The problem ▸
Copy the lines below exactly, starting at the one with "Screen dimensions: 1200x740" and ending at the one with "The width and height of the screenshot is (1200, 1008).", and leave out any picture.

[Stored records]
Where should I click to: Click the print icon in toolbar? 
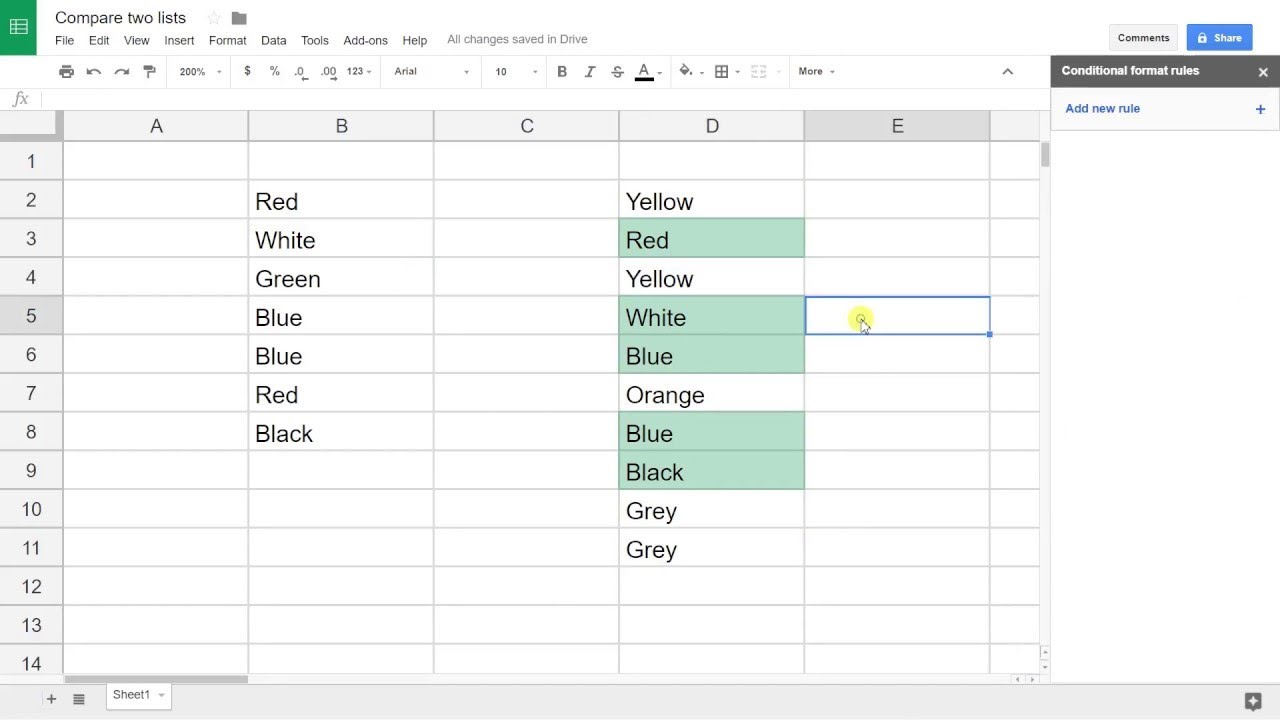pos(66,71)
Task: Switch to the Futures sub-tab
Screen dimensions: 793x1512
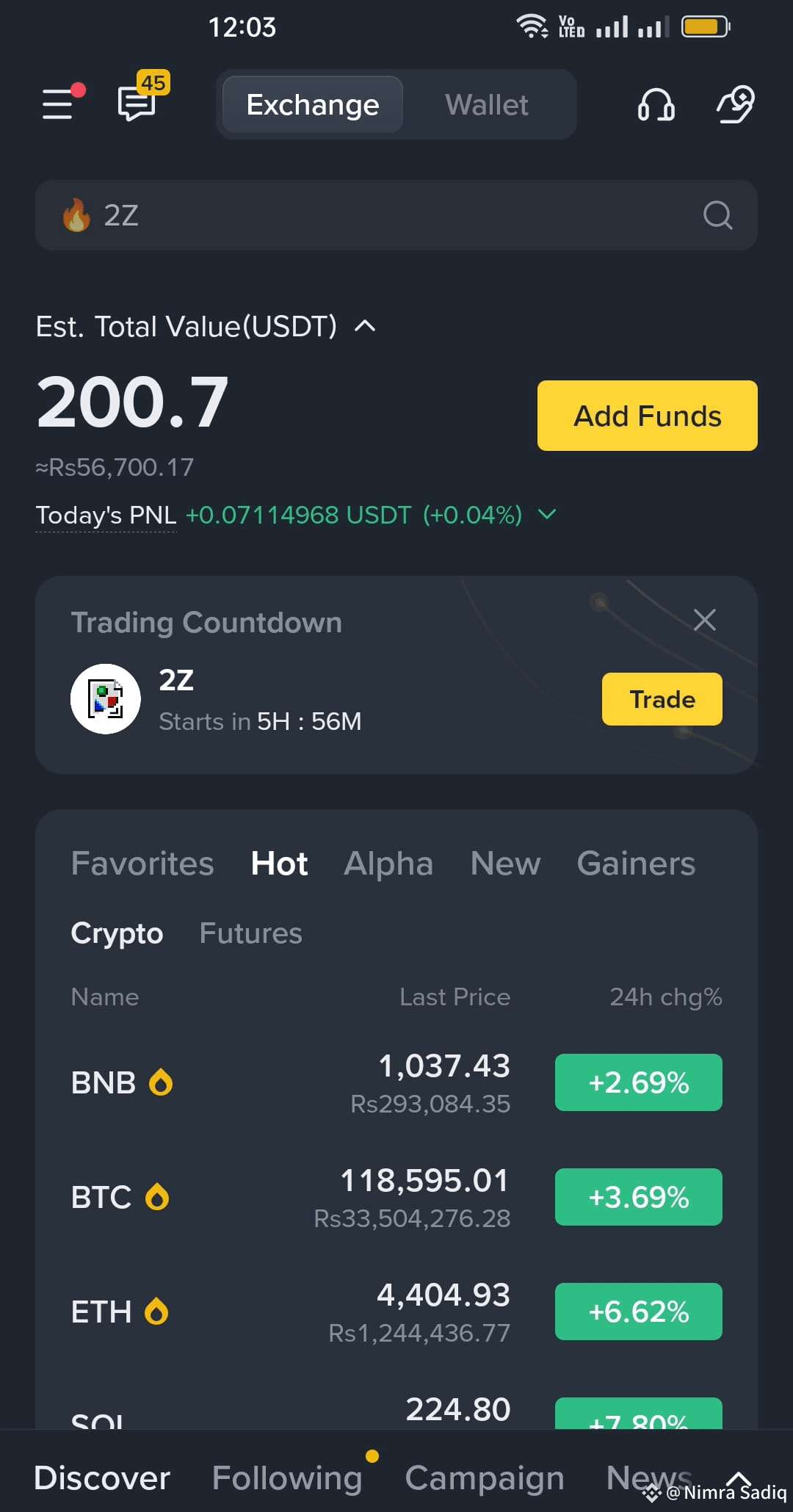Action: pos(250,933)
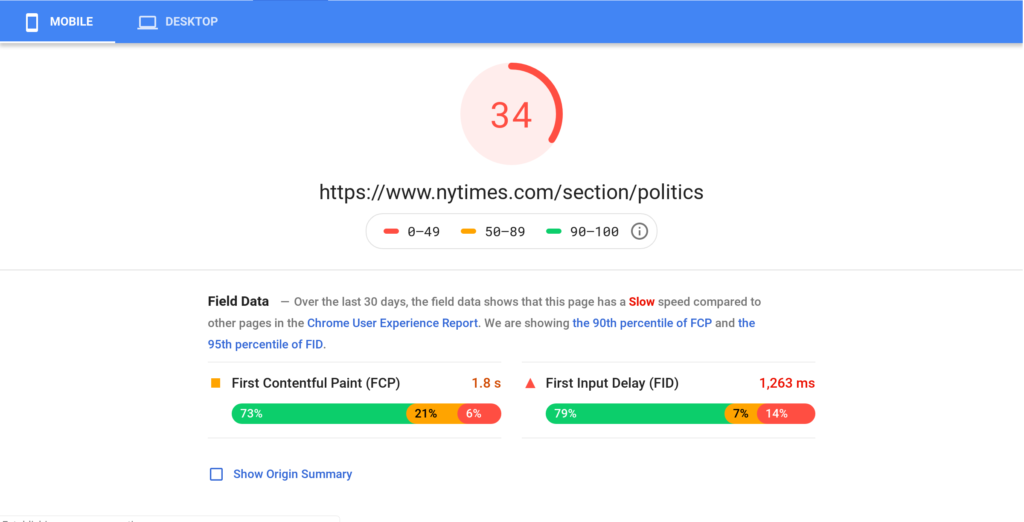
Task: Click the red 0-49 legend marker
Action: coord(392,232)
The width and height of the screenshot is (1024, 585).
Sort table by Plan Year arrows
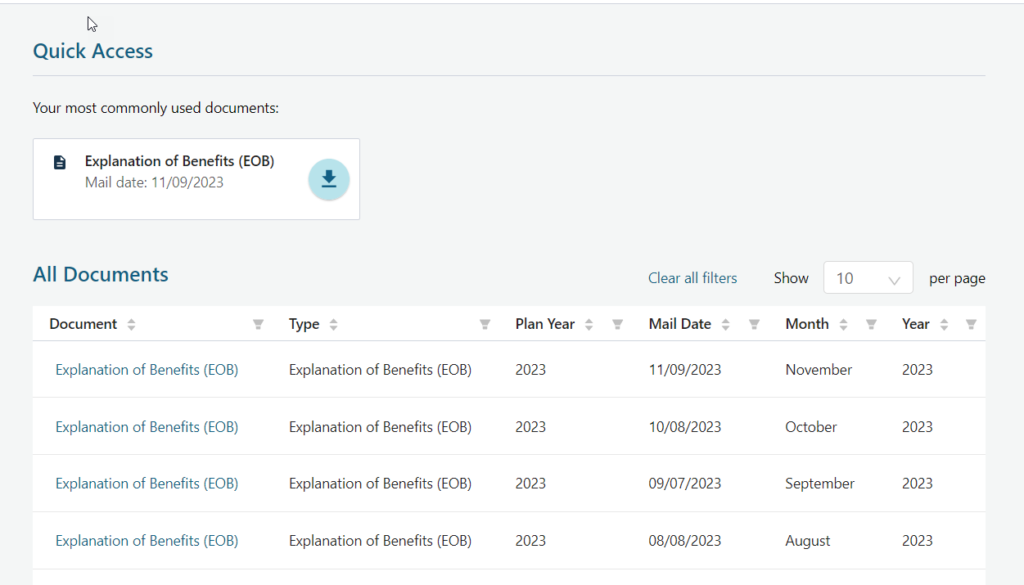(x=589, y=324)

* * *

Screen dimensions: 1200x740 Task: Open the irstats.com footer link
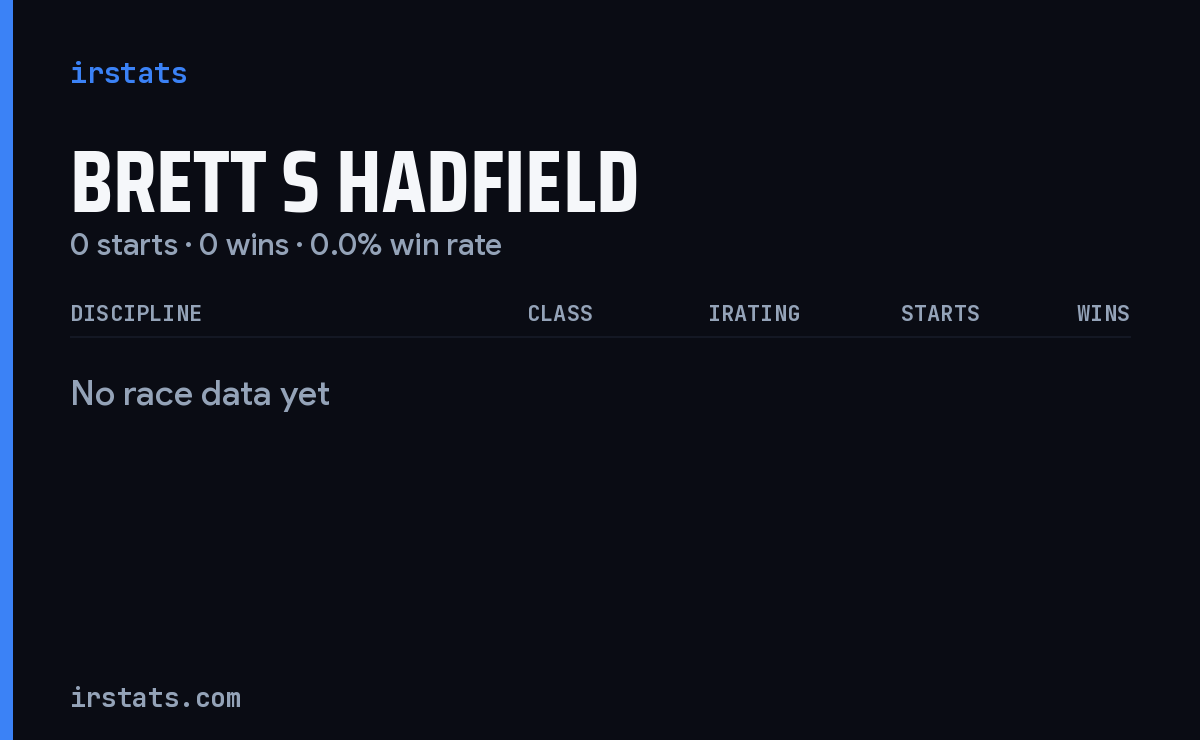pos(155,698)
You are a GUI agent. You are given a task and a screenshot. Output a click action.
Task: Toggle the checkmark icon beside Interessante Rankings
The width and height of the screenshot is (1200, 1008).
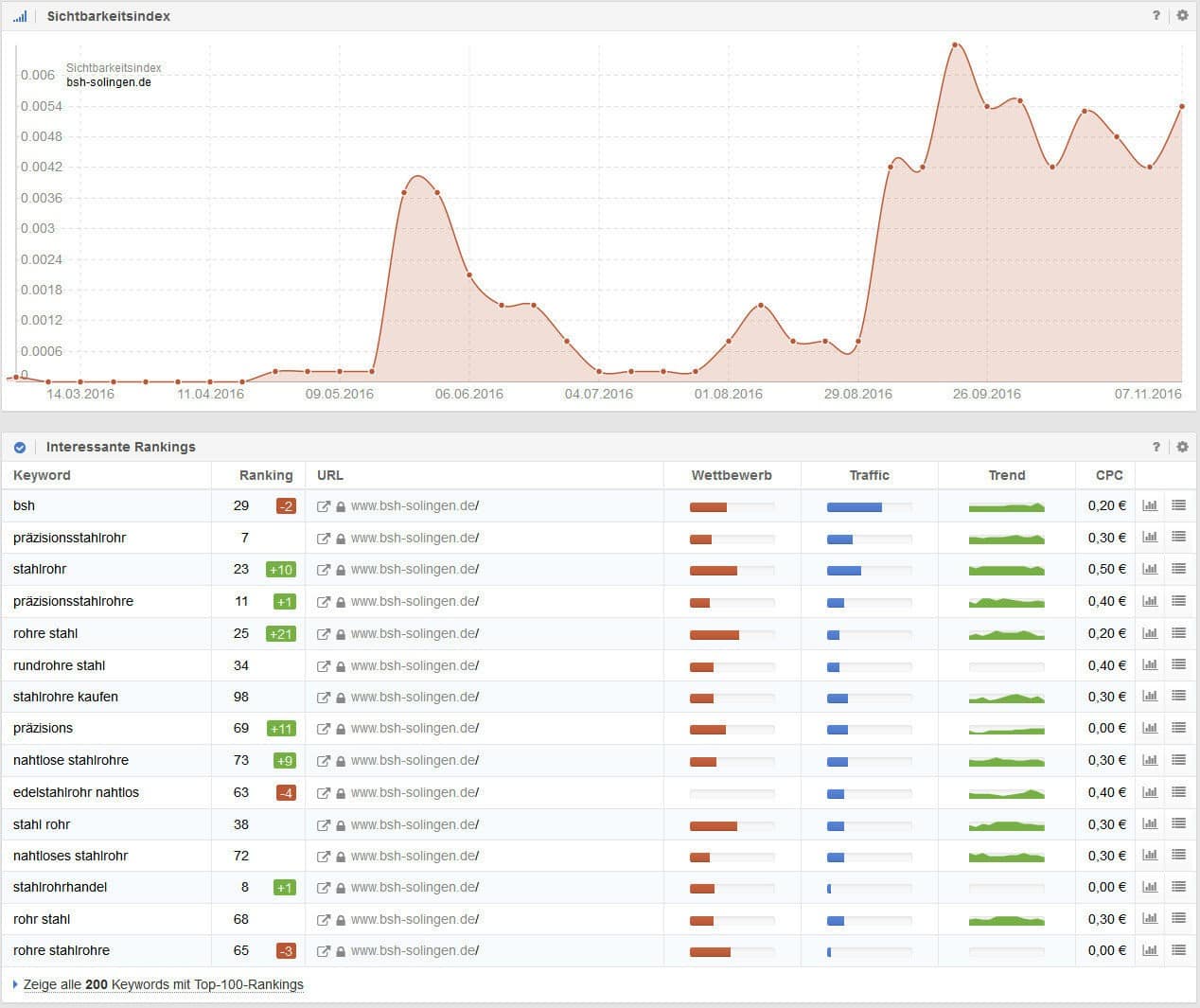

...

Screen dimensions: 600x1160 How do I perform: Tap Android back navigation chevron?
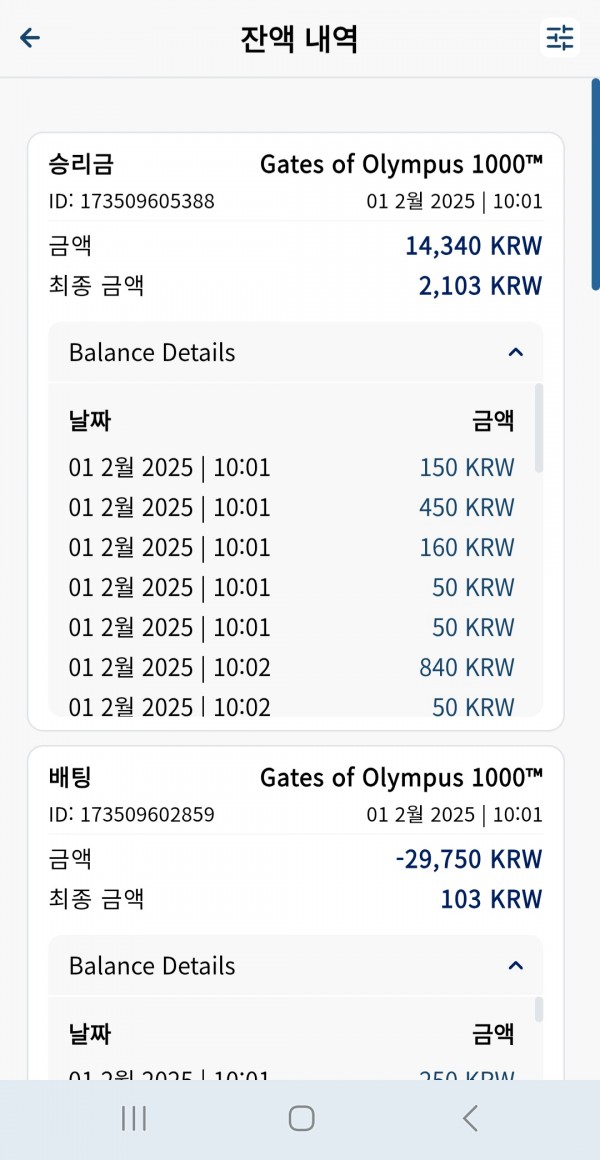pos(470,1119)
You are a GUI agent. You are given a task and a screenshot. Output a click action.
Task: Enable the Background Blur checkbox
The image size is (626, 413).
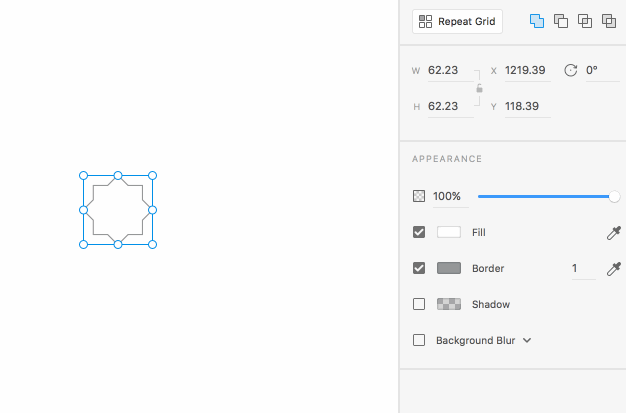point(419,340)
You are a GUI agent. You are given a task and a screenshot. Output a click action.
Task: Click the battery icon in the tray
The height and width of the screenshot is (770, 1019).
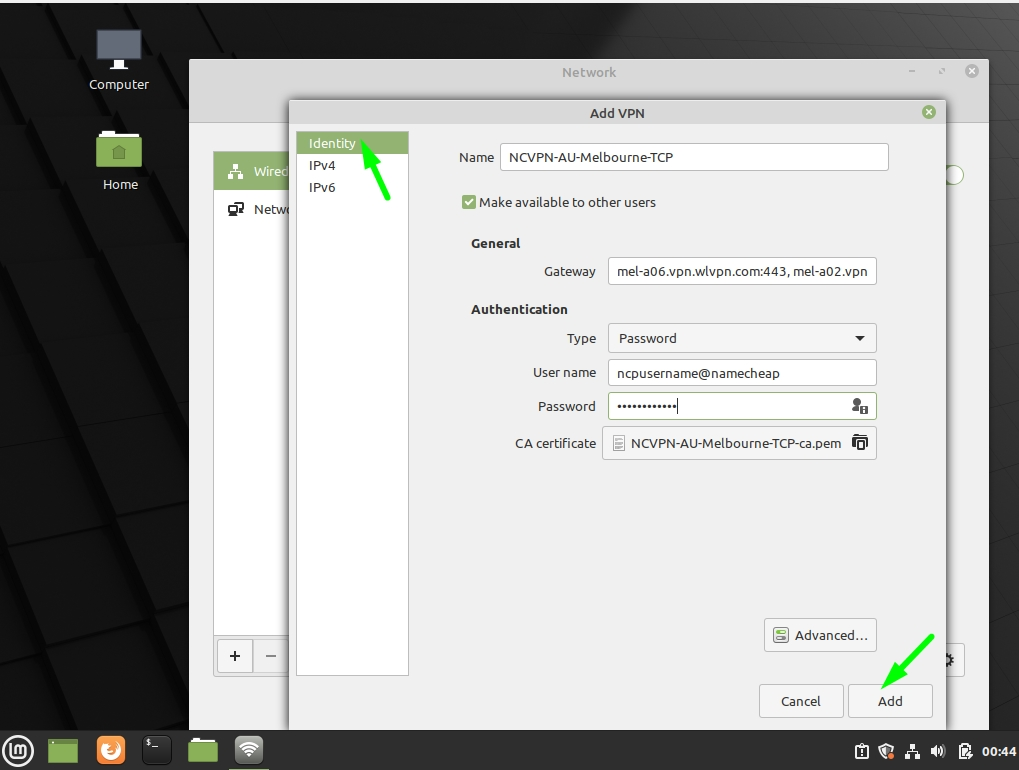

Response to the exercise ▸
Screen dimensions: 1200x740 Task: Open the irstats.com footer link
pos(155,698)
You are a GUI agent. You are given a task and a screenshot. Output a click action.
Task: Toggle the checkmark icon beside Interessante Rankings
The width and height of the screenshot is (1200, 1008).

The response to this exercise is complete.